===== Text under study =====
The OIG permitted the hospital to pay the group a performance bonus the amount of which depended on whether the group exceeded the base line developed by the hospital for each component of the bonus.  The components of this bonus were:  a hospital employee satisfaction component; a patient satisfaction component; a component for improved quality of care; and a cost-saving component.

As with any OIG Advisory Opinion, the OIG required the hospital to show how it determined that the compensation paid to the physician was fair market value but does not describe how that compensation was valued.  There were also a number of features that the OIG required be included in the program.  So, as with any transaction described in an OIG Advisory Opinion, the devil is in the details.  However, this advisory opinion provides valuable guidance on the elements of a quality-based compensation arrangement that the OIG will permit a hospital to use to compensate physicians to improve care to the hospital’s patients.

Want more details on this and other hospital-physician arrangements?  Join Henry Casale and Dan Mulholland in Las Vegas, March 7-9 for our seminar on Hospital-Physician Contracts:  Survival Strategies.

January 31, 2013

Question: New HIPAA privacy regulations were published last week.  I understand they include some changes that affect business associates.  Do we need to send new business associate agreements to all of our business associates?  Should we put a moratorium on any business associate agreements that are currently in production, to give us a chance to first make amendments?
===== Provided data =====
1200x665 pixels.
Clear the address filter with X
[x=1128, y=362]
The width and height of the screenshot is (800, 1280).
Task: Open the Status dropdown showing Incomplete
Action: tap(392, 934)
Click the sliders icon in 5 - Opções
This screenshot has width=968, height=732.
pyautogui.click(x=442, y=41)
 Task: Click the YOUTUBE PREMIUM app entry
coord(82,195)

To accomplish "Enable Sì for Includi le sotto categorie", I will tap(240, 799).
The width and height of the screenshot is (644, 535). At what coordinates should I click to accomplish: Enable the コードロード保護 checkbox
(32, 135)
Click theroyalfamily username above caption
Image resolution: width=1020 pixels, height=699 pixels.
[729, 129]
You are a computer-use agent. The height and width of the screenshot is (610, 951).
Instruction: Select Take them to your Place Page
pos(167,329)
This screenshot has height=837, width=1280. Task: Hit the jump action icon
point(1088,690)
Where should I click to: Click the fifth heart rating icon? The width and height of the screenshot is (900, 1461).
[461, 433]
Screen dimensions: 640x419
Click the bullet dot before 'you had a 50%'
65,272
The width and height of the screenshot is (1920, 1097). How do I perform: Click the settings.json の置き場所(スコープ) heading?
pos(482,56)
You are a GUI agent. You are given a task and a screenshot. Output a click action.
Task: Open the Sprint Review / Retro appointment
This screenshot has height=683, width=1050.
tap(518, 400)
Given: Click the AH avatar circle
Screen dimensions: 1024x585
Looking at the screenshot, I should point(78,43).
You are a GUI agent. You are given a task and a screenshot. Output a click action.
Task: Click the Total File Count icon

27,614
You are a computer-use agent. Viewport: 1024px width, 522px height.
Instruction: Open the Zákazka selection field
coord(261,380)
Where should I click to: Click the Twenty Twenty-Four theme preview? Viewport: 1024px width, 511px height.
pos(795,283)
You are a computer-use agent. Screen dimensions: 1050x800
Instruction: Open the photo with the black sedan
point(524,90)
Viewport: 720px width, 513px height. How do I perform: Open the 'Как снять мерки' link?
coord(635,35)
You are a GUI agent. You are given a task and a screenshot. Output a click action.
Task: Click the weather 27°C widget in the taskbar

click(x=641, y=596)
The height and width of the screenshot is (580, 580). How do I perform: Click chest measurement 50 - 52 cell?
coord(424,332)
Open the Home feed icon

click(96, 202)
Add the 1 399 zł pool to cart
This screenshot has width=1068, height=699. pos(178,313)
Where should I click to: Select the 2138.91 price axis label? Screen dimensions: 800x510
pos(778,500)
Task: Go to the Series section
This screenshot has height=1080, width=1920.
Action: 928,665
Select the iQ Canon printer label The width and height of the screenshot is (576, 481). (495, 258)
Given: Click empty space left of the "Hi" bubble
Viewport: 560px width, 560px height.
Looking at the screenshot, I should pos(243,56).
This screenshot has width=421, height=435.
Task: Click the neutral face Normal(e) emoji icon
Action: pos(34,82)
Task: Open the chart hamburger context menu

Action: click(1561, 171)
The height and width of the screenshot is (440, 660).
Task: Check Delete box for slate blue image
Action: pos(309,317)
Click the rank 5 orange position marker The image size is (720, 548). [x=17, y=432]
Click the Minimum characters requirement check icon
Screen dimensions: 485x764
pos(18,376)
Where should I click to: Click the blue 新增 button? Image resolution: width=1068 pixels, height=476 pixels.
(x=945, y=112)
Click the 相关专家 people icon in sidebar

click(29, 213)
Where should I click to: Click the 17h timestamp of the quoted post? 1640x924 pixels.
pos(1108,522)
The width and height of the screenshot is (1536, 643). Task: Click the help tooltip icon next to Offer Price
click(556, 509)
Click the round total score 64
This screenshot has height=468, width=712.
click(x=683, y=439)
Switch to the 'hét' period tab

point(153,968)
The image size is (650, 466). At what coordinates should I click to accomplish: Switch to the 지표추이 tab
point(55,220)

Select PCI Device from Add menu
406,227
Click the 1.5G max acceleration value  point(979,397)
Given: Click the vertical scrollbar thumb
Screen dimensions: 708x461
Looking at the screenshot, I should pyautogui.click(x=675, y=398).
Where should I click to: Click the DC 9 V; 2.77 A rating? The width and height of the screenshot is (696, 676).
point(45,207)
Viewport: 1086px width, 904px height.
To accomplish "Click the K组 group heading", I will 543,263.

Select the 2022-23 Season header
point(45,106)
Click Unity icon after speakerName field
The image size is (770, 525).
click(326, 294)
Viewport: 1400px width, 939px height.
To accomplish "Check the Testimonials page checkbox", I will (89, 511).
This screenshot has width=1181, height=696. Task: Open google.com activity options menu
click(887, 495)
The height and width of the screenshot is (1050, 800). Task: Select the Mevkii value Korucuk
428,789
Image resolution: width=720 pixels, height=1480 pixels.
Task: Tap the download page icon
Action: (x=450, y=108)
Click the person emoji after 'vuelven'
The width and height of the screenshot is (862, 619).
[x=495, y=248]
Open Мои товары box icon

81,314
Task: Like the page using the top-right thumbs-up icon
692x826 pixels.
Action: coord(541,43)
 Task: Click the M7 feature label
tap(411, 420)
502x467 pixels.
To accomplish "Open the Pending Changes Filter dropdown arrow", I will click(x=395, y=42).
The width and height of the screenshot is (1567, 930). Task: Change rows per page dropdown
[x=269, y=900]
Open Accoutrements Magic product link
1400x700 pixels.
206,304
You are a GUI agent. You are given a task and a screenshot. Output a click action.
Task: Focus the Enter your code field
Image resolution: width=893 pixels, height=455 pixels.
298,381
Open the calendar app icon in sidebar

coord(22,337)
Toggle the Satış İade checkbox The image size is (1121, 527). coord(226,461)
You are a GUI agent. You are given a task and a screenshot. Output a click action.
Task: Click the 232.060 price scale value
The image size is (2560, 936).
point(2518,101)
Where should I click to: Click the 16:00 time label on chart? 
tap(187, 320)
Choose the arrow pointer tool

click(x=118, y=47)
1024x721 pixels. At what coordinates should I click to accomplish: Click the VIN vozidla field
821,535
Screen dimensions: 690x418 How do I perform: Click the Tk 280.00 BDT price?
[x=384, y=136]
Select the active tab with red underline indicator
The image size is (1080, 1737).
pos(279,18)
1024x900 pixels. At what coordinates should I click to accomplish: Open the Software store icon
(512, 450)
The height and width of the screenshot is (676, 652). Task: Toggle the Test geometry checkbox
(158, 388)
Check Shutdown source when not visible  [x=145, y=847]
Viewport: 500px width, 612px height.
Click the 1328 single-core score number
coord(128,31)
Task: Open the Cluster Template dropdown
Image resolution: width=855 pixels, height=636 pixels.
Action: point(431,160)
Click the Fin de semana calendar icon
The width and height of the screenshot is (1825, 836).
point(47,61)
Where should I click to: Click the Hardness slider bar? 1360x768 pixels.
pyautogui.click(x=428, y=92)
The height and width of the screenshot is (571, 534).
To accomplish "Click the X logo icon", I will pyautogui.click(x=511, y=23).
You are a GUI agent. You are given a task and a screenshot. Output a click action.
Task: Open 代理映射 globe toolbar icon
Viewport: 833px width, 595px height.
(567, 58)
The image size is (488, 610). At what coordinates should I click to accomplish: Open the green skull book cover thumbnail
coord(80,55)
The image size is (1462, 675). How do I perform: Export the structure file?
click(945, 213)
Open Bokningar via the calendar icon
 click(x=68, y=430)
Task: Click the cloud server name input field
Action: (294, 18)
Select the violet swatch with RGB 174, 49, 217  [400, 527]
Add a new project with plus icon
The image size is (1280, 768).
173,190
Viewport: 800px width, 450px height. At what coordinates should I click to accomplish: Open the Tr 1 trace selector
=====
Explore the material —
(a) Please revise the health law excerpt, starting with "Want more details" and going on through "first make amendments?", replacing "moratorium" with "pause".
(b) According to the health law excerpt, why is "the devil in the details" for the arrangement the OIG permitted? Explain in one to three sentences.
(c) Continue the health law excerpt from the point where it stops.

Answers below —
(a)
Want more details on this and other hospital-physician arrangements?  Join Henry Casale and Dan Mulholland in Las Vegas, March 7-9 for our seminar on Hospital-Physician Contracts:  Survival Strategies.

January 31, 2013

Question: New HIPAA privacy regulations were published last week.  I understand they include some changes that affect business associates.  Do we need to send new business associate agreements to all of our business associates?  Should we put a pause on any business associate agreements that are currently in production, to give us a chance to first make amendments?

(b) The OIG required the hospital to show how it determined that the physician's compensation was fair market value, but the opinion doesn't describe how that compensation was valued. The OIG also required that a number of features be included in the program.

(c)
Answer: The new HIPAA privacy regulations do, in fact, make some changes regarding business associates.  They add subcontractors of business associates to the definition of “business associate” (though they do not require covered entities to enter into business associate agreements with subcontractors).  The rule also expands the definition of business associate so that “health information organizations” and those that provide data transmission services with respect to PHI (if routine access to PHI will be required) and those that offer personal health records on behalf of covered entities will be covered.  The rule also clarifies that those that maintain (rather than transmit) PHI on behalf of a covered entity are business associates, regardless of whether they have routine access to the PHI in their possession.  Accordingly, since the rule provides some changes and clarification to the definition of “business associate,” it may require you to send out business associate agreements to current and new business partners who were previously not identified as business associates.  It is not as clear whether covered entities will need to revise the substance of their business associate agreements, but that largely depends on whether you have been diligent in amending your business associate agreements to comply with changes to the HIPAA rules over the past several years (for example, as the HITECH Act was passed).

Though slightly unrelated, you should be aware that the new rule requires some changes to your Notice of Privacy Practices (NPP), which means that once those changes are made, you will need to replace all of the NPPs posted in your facilities and on your website and make copies of the new NPP available to patients who request them.  Likewise, the new Notice will need to be distributed to new patients.

 

January 24, 2013

Question: Our hospital has a clinic located near a military base and we would like to approach the military physicians that are stationed at the base hospital to “moonlight” at the clinic.  Can the military physicians “moonlight” at the clinic?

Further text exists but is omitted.